Author’s note: As an opportunity for prayer and penance, readers should consider joining Sophia Press’s “Eucharistic Reverence and Reparation Novena” from January 24 to February 2. More details here.



[1] For translations of and commentaries on Mit Brennender Sorge, Divini Redemptoris, and Nos Es Muy, see Sidney Ehler and John B. Morrall, eds., Church and State Through the Centuries: A Collection of Historic Documents with Commentaries (Westminster, Maryland: The Newman Press, 1954), 516–92.

[2] See the eye-opening articles by Matthew Hoffman (“Vatican II’s lost condemnations of communism revealed to public for first time”), Paul Kengor (“Vatican II’s Unpublished Condemnations of Communism”), and Edward Pentin (“Why Did Vatican II Ignore Communism?”).

[3] See Rodger Charles, Christian Social Witness and Teaching, vol. 2: The Modern Social Teaching: Contexts, Summaries, Analysis (Herefordshire: Gracewing, 1998), 52–100.

[4] See R. Gómez Pérez, “El tema de Marxismo y cristianismo ante la realidad de la fe [a propósito del 40 aniversario de la encíclica Divini Redemptoris],” Scripta Theologica 9 (1977): 623–44.

[5] See E. Cahill, The Framework of a Christian State [1932] (Harrison, NY: Roman Catholic Books / Catholic Media Apostolate, n.d.), see 156–220.

[6] For a fuller treatment of how the common good is most perfective of the individual, see my article “The Foundations of Christian Ethics and Social Order: Egoism and Altruism vs. Love for the Common Good” at The Josias.

[7] See articles listed in note 2.

[8] See J. Derek Holmes, The Papacy in the Modern World, 1914–1978 (New York: Crossroad, 1981), 77–117. One wonders how popes like Leo XIII, Pius X, or Pius XI would have reacted to Paul VI’s Ostpolitik or Francis’s Sino-Vatican alliance.

[9] See John Patrick Lerhinan, A Sociological Commentary on Divini Redemptoris, Studies in Sociology 17 (Washington, DC: The Catholic University of America Press, 1946); François-Xavier Dumortier, “Totalitarianism,” in The New Dictionary of Catholic Social Thought, ed. Judith A. Dwyer (Collegeville, Minn.: The Liturgical Press, 1994), 955–59.

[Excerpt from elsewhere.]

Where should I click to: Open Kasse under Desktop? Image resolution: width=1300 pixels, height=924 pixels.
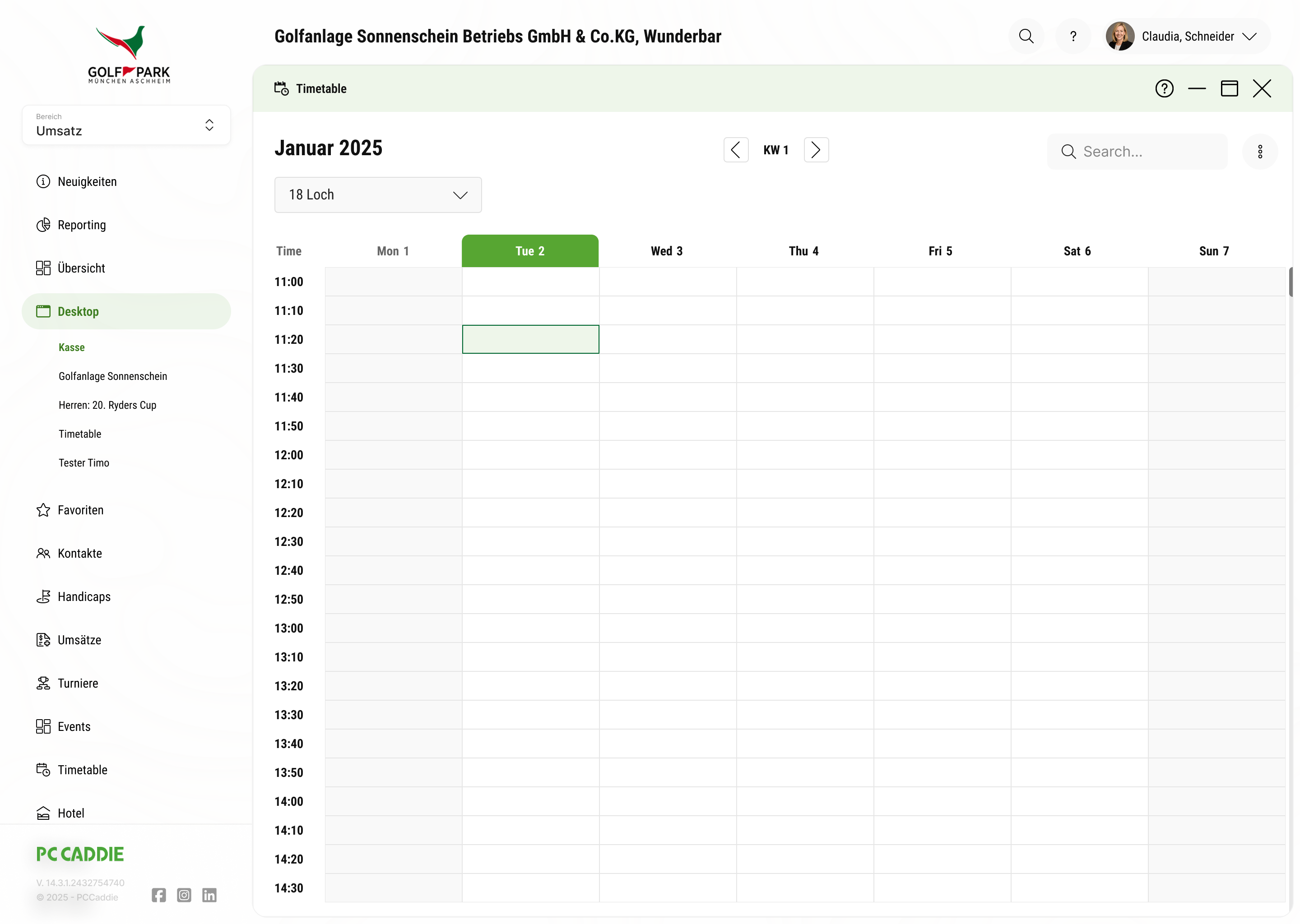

[10] On the collaboration between Pius XI and Cardinal Pacelli, see Oscar Halecki and James F. Murray, Pius XII (London: Weidenfeld and Nicolson, 1954), 52–88.

[11] It is quite true that Paul VI, John Paul II, and Francis have all condemned economic liberalism, and, to a lesser extent, have occasionally condemned political liberalism. But it is difficult to see these condemnations as more than obiter dicta, considering that in so many other respects they embraced the liberalism of the modern West, as seen for instance in the acceptance of laicité and the corresponding repudiation of integralism.